Texto do exercício -

============

Republicanos saem enfraquecidos das eleições nos EUA
Como podemos realmente derrotar a direita?
As eleições de meio de mandato presidencial nos EUA representaram uma “onda azul” limitada e uma rejeição geral de Trump pelo eleitorado. Os republicanos ficaram aliviados por suas perdas não terem sido piores, enquanto muitos trabalhadores e jovens progressistas ficaram desapontados com o fato do resultado não ter sido mais decisivo. O resultado foi consequência de uma campanha eleitoral em que Trump procurou mobilizar a sua base incitando medo de imigrantes e recorrendo ao racismo, enquanto os democratas se concentravam em “rejeitar o ódio” e defender Obamacare [reforma no sistema privado de saúde do ex-presidente Obama], mas ofereciam pouco que fosse concreto às pessoas da classe trabalhadora.
Ao mesmo tempo, vários candidatos de esquerda e progressistas, quase todos se candidatando como democratas, refletiam o desejo intenso de milhões em barrar a agenda da direita, recusando dinheiro de empresas e apresentando demandas corajosas a favor da classe trabalhadora, como o Medicare-for-All [equivalente a um SUS], controle de aluguéis, salário mínimo de 15 dólares por hora e universidade gratuita. Um número de autointitulados socialistas foram eleitos, incluindo Julia Salazar, para o Senado do Estado de Nova York, e Alexandria Ocasio Cortez e Rashida Tlaib, ambos indo para o Congresso nacional. Tlaib também é uma das duas primeiras mulheres muçulmanas americanas eleitas para o Congresso.
Enquanto os democratas agora controlam a Câmara dos Deputados, um regime vicioso e reacionário ainda está instalado em Washington e não podemos esperar até eleição presidencial de 2020. Precisamos urgentemente construir um movimento de massa, centrado no poder social dos trabalhadores, que enfrente e derrota a agenda da direita e lute para derrubar Trump. Nos próximos meses, tanto a liderança democrata quanto os novos candidatos de esquerda eleitos para o Congresso e as legislaturas estaduais serão colocados à prova das crescentes expectativas e demandas para confrontar Trump e a classe dominante.
A polarização se aprofunda
Nas últimas semanas, Trump elevou a histeria xenófoba a um patamar novo e apavorante, até mesmo para ele, tentando elevar o medo para mobilizar sua base. Anteriormente, ele havia usado o processo de indicação de Kavanaugh [à Suprema Corte] para o mesmo fim. Ele declarou que a caravana de migrantes da América Central, que atravessa o México, é uma “invasão”, seria possivelmente criada pelos democratas ou financiada pelo bilionário judeu liberal George Soros, e que incluiria membros da gangue [salvadorenha] MS13 e terroristas do Oriente Médio. Ele então mandou milhares de soldados para a fronteira para enfrentar uma procissão pacífica de milhares de mulheres, homens e crianças desesperados fugindo do caos social criado pelas políticas neoliberais promovidas pelo imperialismo norte-americano.

============

Material de consulta -

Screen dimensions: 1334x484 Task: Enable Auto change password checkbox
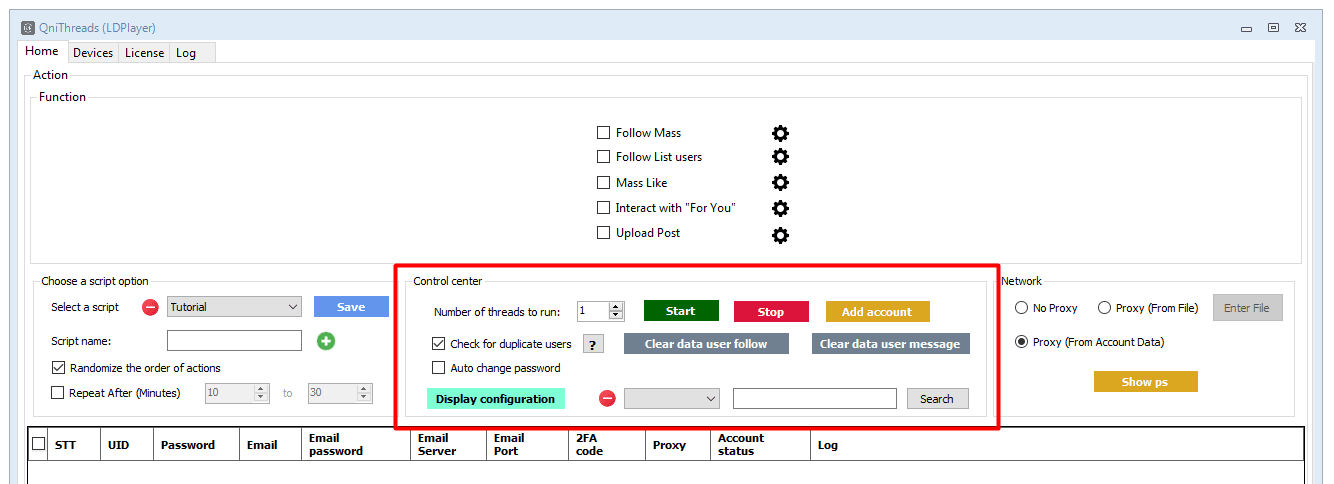tap(438, 368)
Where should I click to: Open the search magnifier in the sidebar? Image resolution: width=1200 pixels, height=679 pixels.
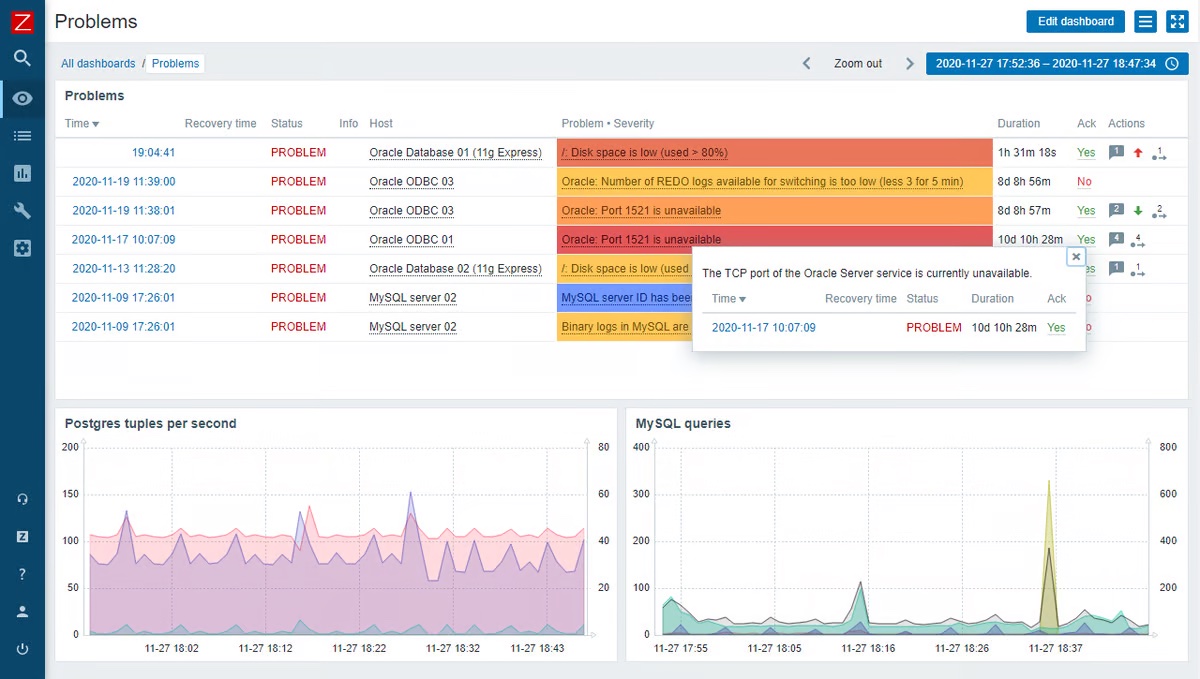coord(22,58)
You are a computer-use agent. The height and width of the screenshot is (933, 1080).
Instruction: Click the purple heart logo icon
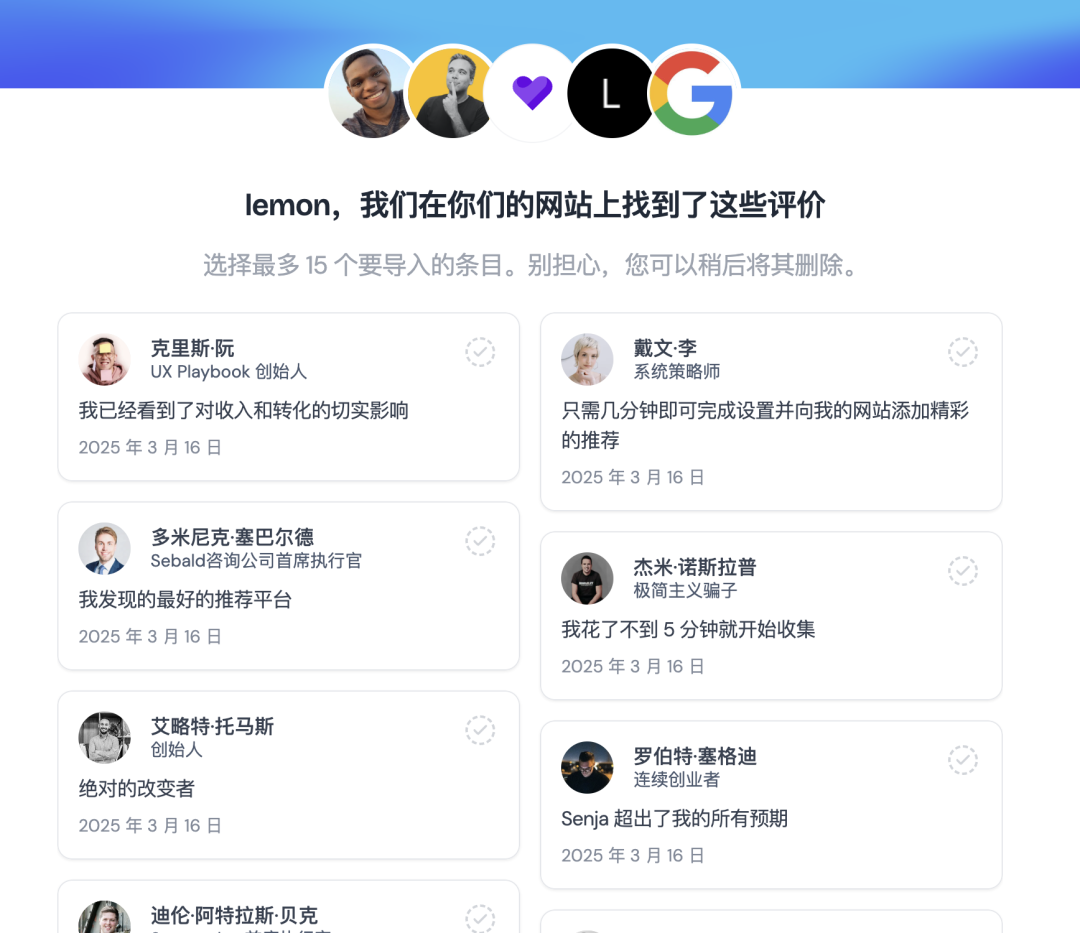pos(532,92)
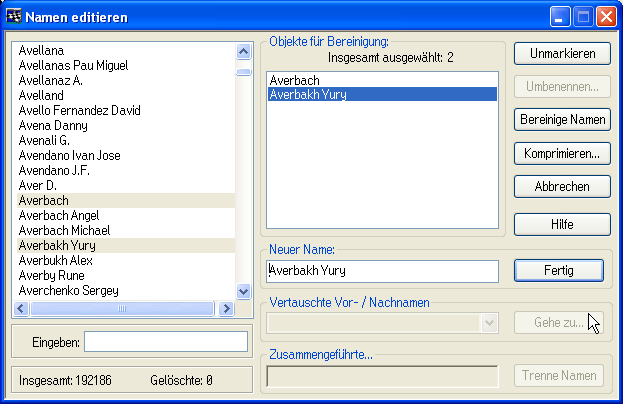This screenshot has height=404, width=623.
Task: Confirm with the Fertig button
Action: coord(559,270)
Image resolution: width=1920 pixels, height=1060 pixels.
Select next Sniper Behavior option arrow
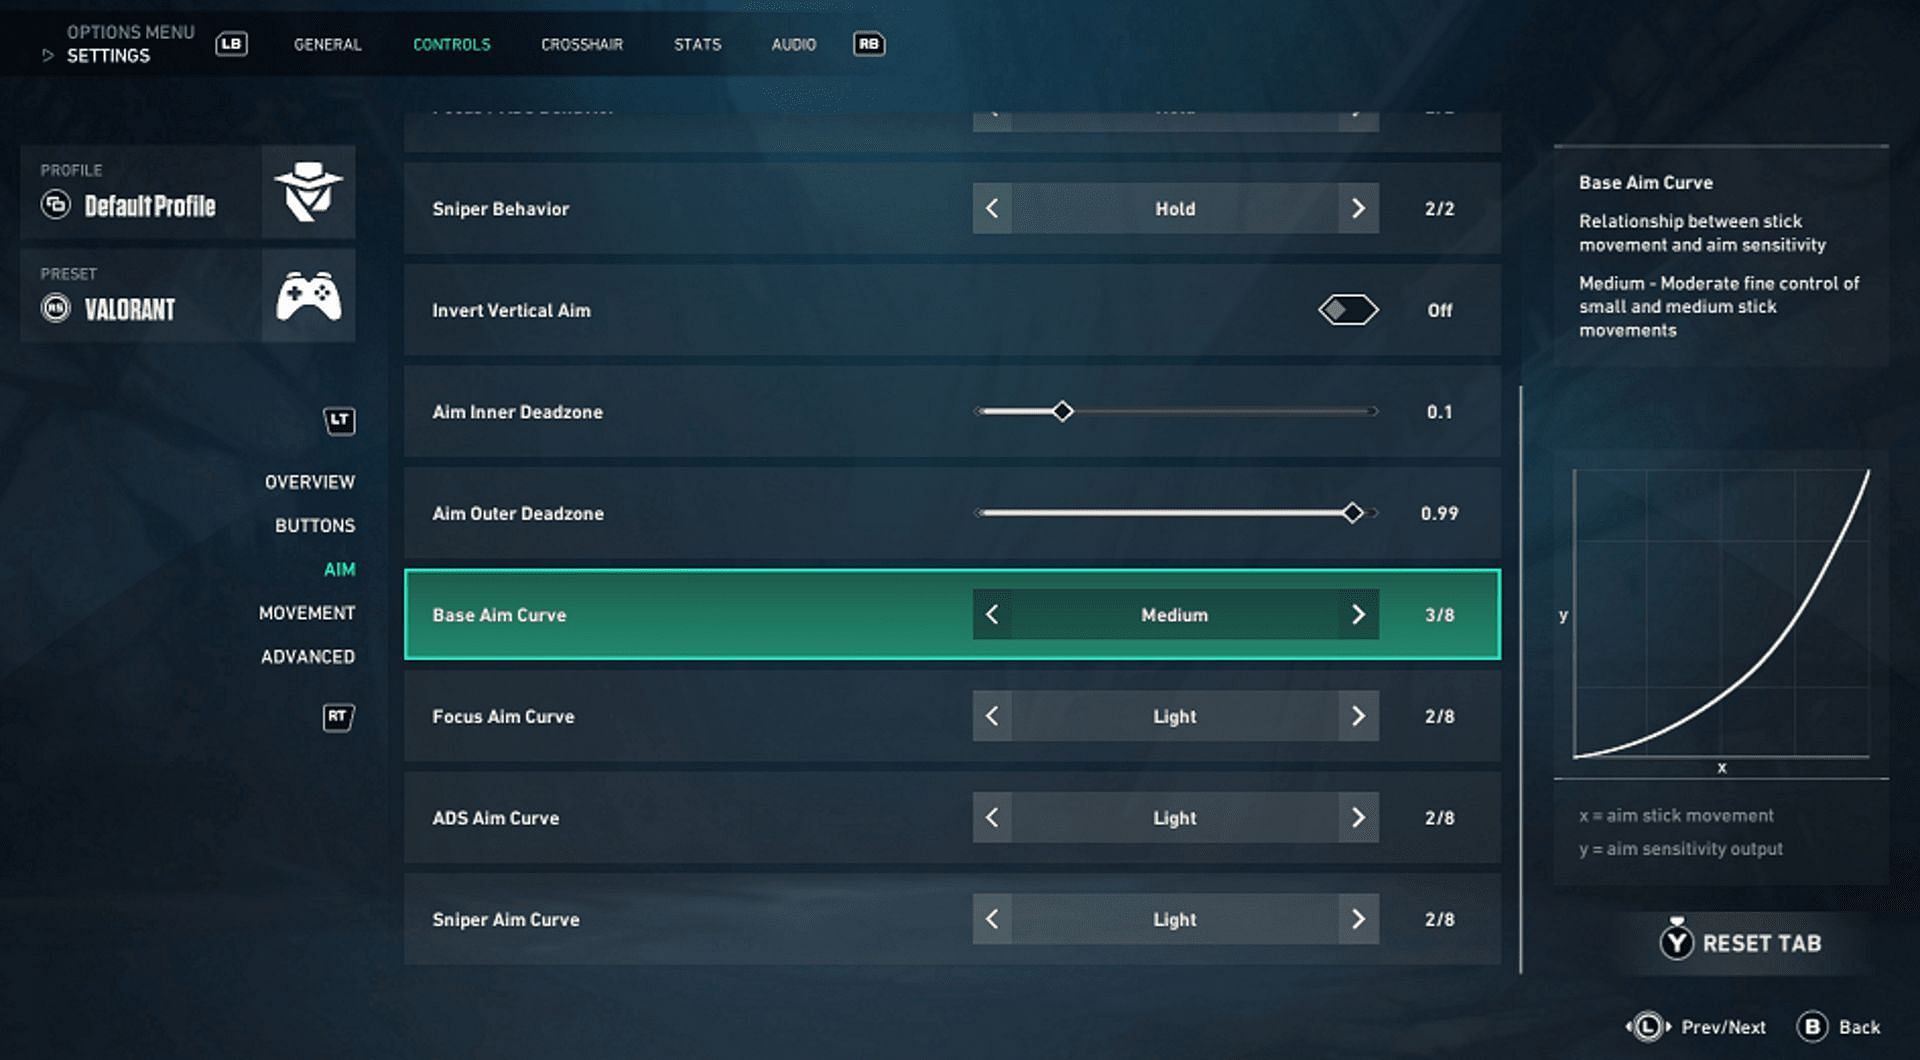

============

Sobre a tarefa -
Reescreva o trecho do texto sobre as eleições nos EUA que começa com as palavras "Republicanos saem enfraquecidos" e termina com "da classe trabalhadora.", trocando "Trump" por "Donald Trump".

Resolução do exercício -
Republicanos saem enfraquecidos das eleições nos EUA
Como podemos realmente derrotar a direita?
As eleições de meio de mandato presidencial nos EUA representaram uma “onda azul” limitada e uma rejeição geral de Donald Trump pelo eleitorado. Os republicanos ficaram aliviados por suas perdas não terem sido piores, enquanto muitos trabalhadores e jovens progressistas ficaram desapontados com o fato do resultado não ter sido mais decisivo. O resultado foi consequência de uma campanha eleitoral em que Donald Trump procurou mobilizar a sua base incitando medo de imigrantes e recorrendo ao racismo, enquanto os democratas se concentravam em “rejeitar o ódio” e defender Obamacare [reforma no sistema privado de saúde do ex-presidente Obama], mas ofereciam pouco que fosse concreto às pessoas da classe trabalhadora.